# Godin guitars setup



## xuthal (May 15, 2007)

Got my Norman b20 folk a few weeks ago.Everything is great but i have a question,does the godin factories crown their frets?Mine's are not properly crowned and are flat on the top.I'm wondering if there is a purpose to this or just a lazy employee who didn't feel like doing a proper fret job on a lefty model.


----------



## Alain Moisan (Jan 16, 2010)

xuthal said:


> I'm wondering if there is a purpose to this or just a lazy employee who didn't feel like doing a proper fret job on a lefty model.


Don't blame the employees, they're acting upon the boss's requests!

Almost none of the factory made guitars are shipped out with their frets properly leveled and crowned. I've setup guitars over 3000$ (Les Paul Custom, for example) with the worst setup ever. Your Norman most certainly needs a basic setup with fret leveling and recrowning. But like I said, it's not specific to Godin (or lefty guitars for that matter), but more to factory made guitars in general.


----------



## Mike MacLeod (Nov 27, 2006)

I would concur. The best of the small high-end operations do a nice preliminary set-up including crowning, but, obviously, can't fine tune it to the player's preferences. A good shop will always include a set-up with the instrument - assuming that there is enough profit in the sale to offset the charges. It's not reasonable to expect a $75 service thrown in on a $300 sale.


----------



## xuthal (May 15, 2007)

I wouldn't normally complain but these frets are flat,like they were leveled and nobody thought to crown them,just left them like that.I paid nearly $500 for this guitar,i think i deserve a little more for the money.Is it a general rule you have to pay over a certain amount to get a decent factory setup?I paid alot of money for me for this guitar,i do like it,i just think a decent factory setup should be included in the price.


----------



## Alain Moisan (Jan 16, 2010)

Flat frets are definatly a bad thing, worth taking your guitar back to the store to have them fix it. Beats me how they got flat, but I would suspect a botched job made by the inhouse tech where you bought it.

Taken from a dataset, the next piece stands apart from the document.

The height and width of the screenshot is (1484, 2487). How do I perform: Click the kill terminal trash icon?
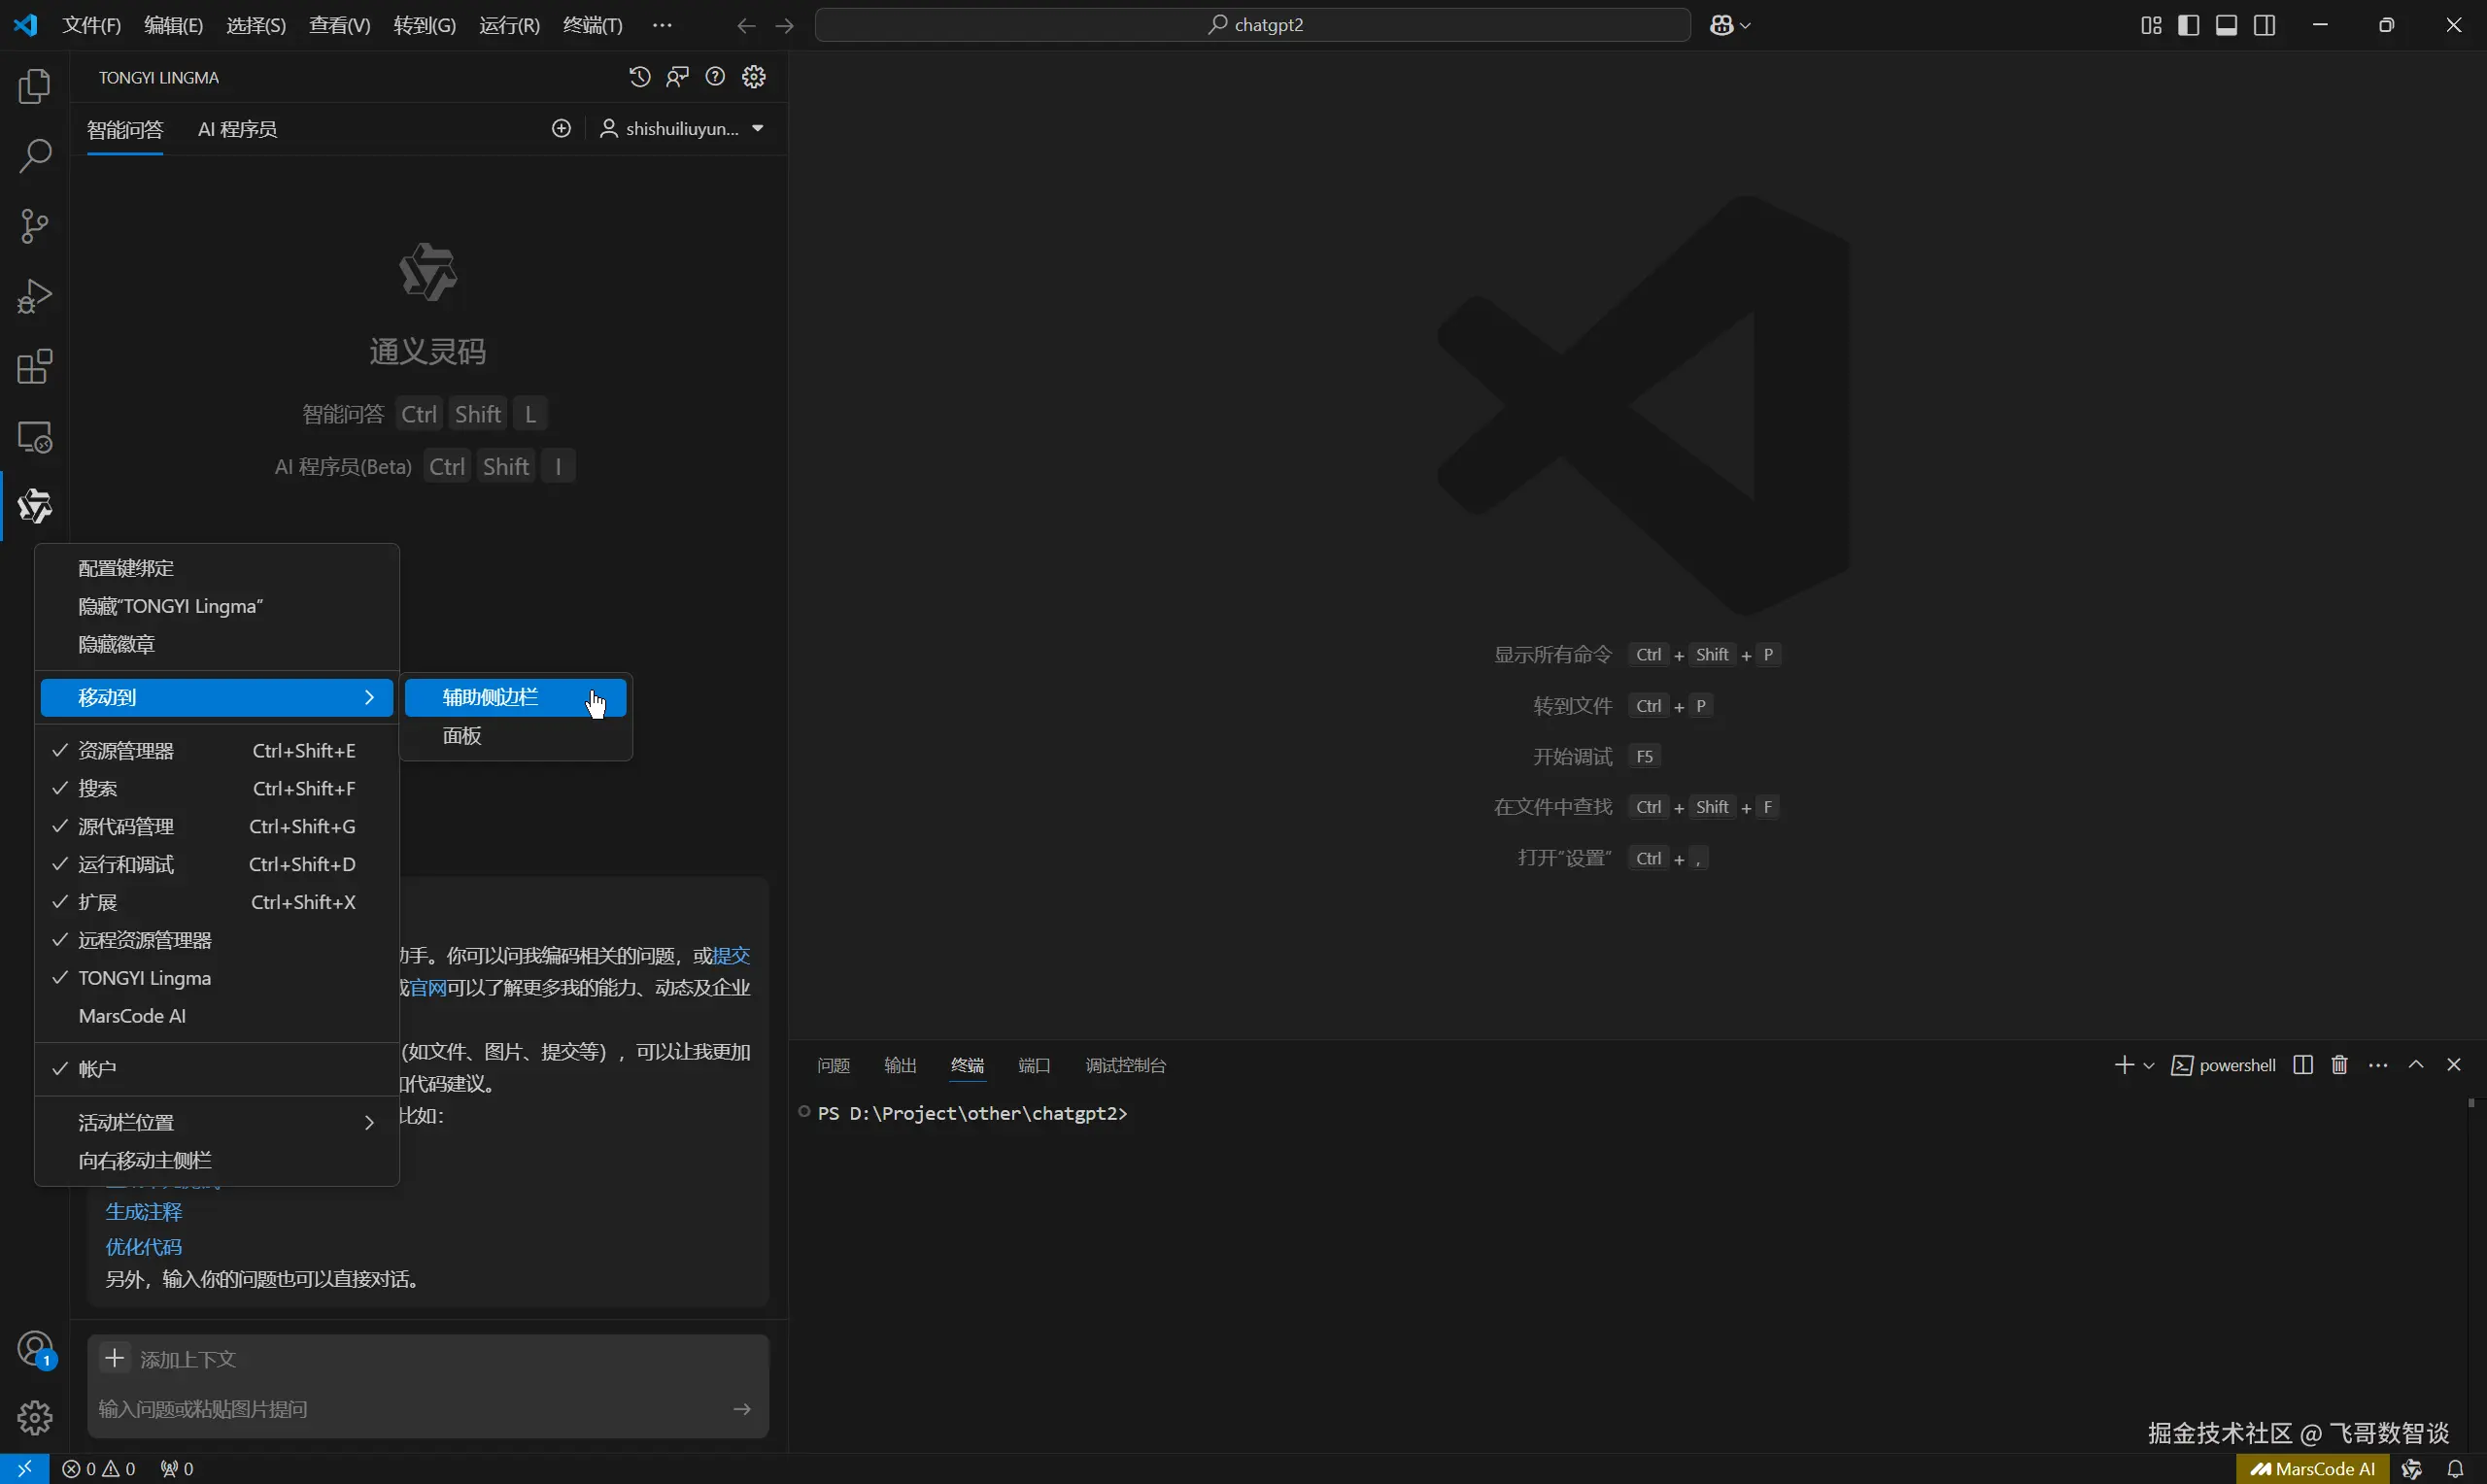pos(2339,1065)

A 'decent' setups that stores give when selling a guitar usually don't come with leveling/recrowning frets. They will setup the action, check the truss-rod and that's it. 

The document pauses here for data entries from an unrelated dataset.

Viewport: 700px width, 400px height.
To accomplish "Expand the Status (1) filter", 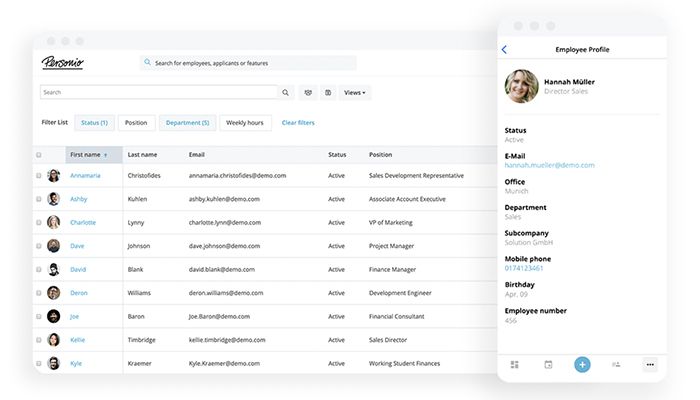I will point(93,123).
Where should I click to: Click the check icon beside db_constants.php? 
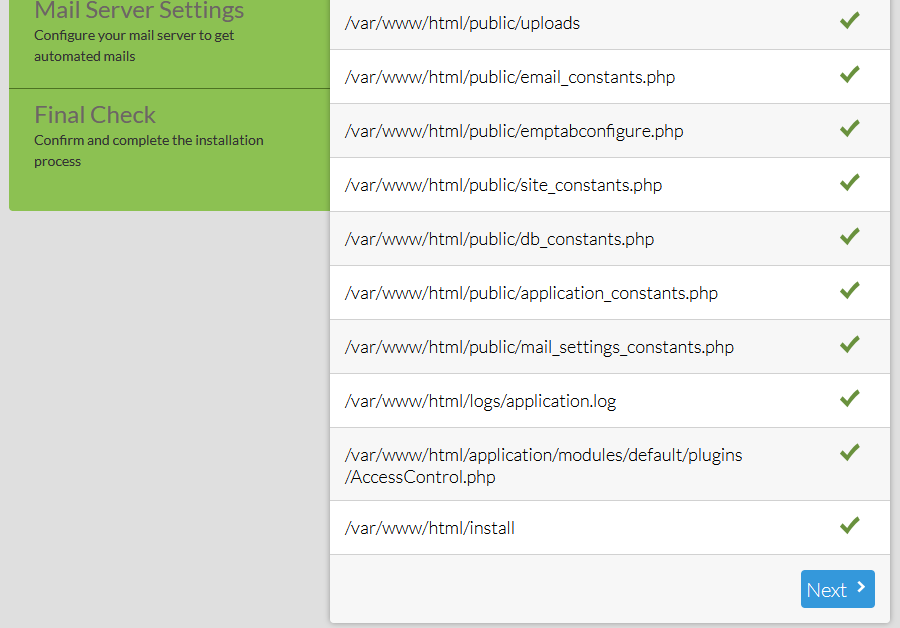[x=850, y=236]
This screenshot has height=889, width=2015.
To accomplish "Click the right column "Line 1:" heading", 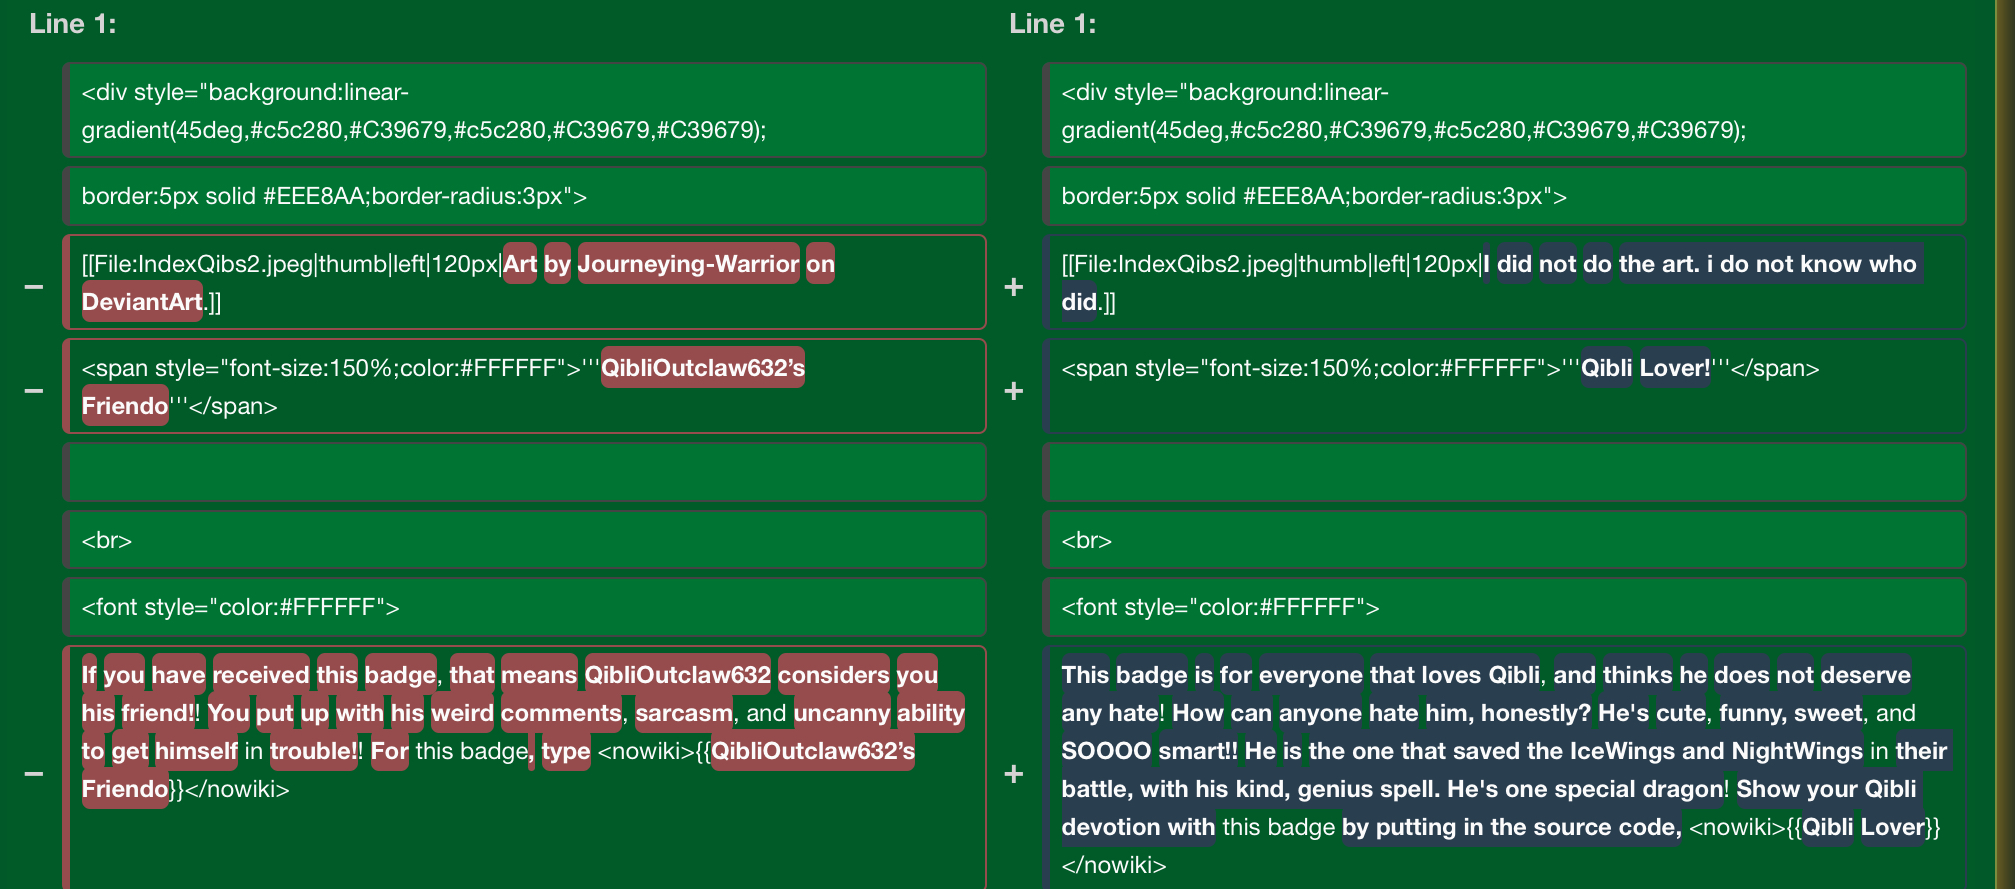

Like I said, bring it back to the store to show them and see were they go from there.


----------



## xuthal (May 15, 2007)

I wish i could,it's a long drive,half the province going down.I had to have it shipped here from regina so driving there and back for a crowning isn't really worth it,I'll do it myself.I'm still looking for a three sided file for another guitar i'm going to level and dress,hopefully i can find one so i can crown the frets myself.There are no techs in my town and i wouldn't know where to look.Where would be a good place to look for a file like this?I've tried home hardware,rona and will look at true value in the hardware section.So far I've turned up short.


----------



## Hamstrung (Sep 21, 2007)

George Heinl in Toronto. They are a violin shop but have all kinds of luthier tools and guitar parts (get their latest catalog to see what I mean). I got my crowning and nut files there. 
Super fast shipping from them too! Talk to Gary, he's a good guy.

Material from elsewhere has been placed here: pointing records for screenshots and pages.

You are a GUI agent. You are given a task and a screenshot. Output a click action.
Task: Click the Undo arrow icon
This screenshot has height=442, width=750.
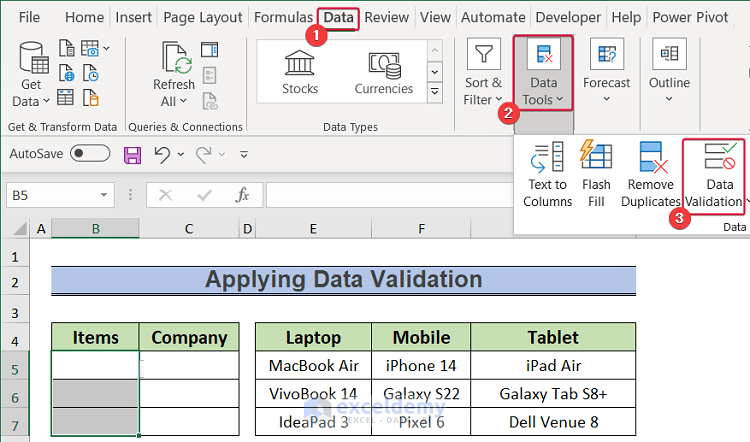(161, 154)
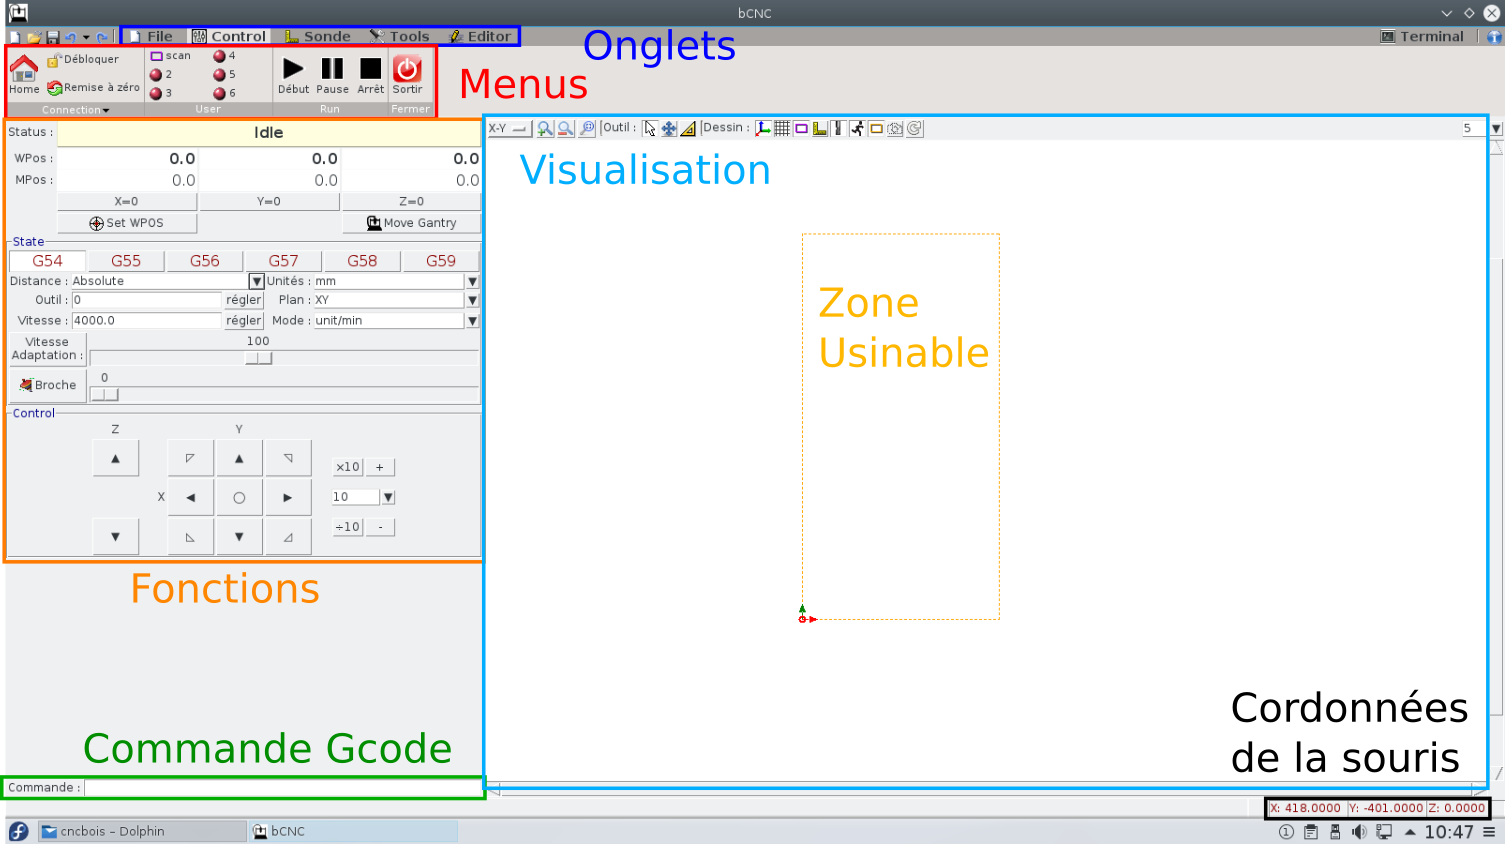This screenshot has width=1505, height=844.
Task: Toggle the axes display in Dessin
Action: [763, 128]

http://www.georgeheinl.com/


----------



## Alain Moisan (Jan 16, 2010)

xuthal said:


> I wish i could,it's a long drive,half the province going down.


Bummer...

You can try Stewart-McDonald: www.stewmac.com

That's where I get almost all of my luthier tools. They're quite reliable and ship fast (use standard post, not Fedex or else they'll kill you with there custom fees.)

Hope this helps!


----------



## Alain Moisan (Jan 16, 2010)

if it's not too late, here is a little trick Frank Ford uses to recrown frets simply with 600 grit sandpaper.

http://www.frets.com/FRETSPages/Luthier/Technique/Guitar/Frets/D35Refret/D35refret6.html#27

If the flat portion of the frets aren't too large, it might do the trick.

Hope this helps!


----------



## xuthal (May 15, 2007)

Thanks Alain,I'm heading up town and ill pick up some sandpaper.I always miss some important parts of frets,it's a big page thanks again.I just got an email from their customer service,sounds like the frets were supposed to be that way.I'll crown them myself since it effects the playability of the guitar,enough to disrupt fingerstyle playing.


----------



## Alain Moisan (Jan 16, 2010)

Glad I could help.

The answer you got from Godin surprises me a bit though... I'll check on their guitars the next time I go by a music store, just to see if all the frets are flat...


----------



## fraser (Feb 24, 2007)

you know, ive got 2 a and l amis, and i babysit a norman b20- all had the square tops on the frets. i looked at a bunch of new godins at a store to confirm, and they had it too- like the fret is dressed, but they use a flatter top-
in any case, the $75 i spent on a fret crowning file years ago was money really really well spent- before that i used the method alain points out- and ive also used the triangular type files- so time consuming to get nice results. a good crowning file is dead easy, and fast!


----------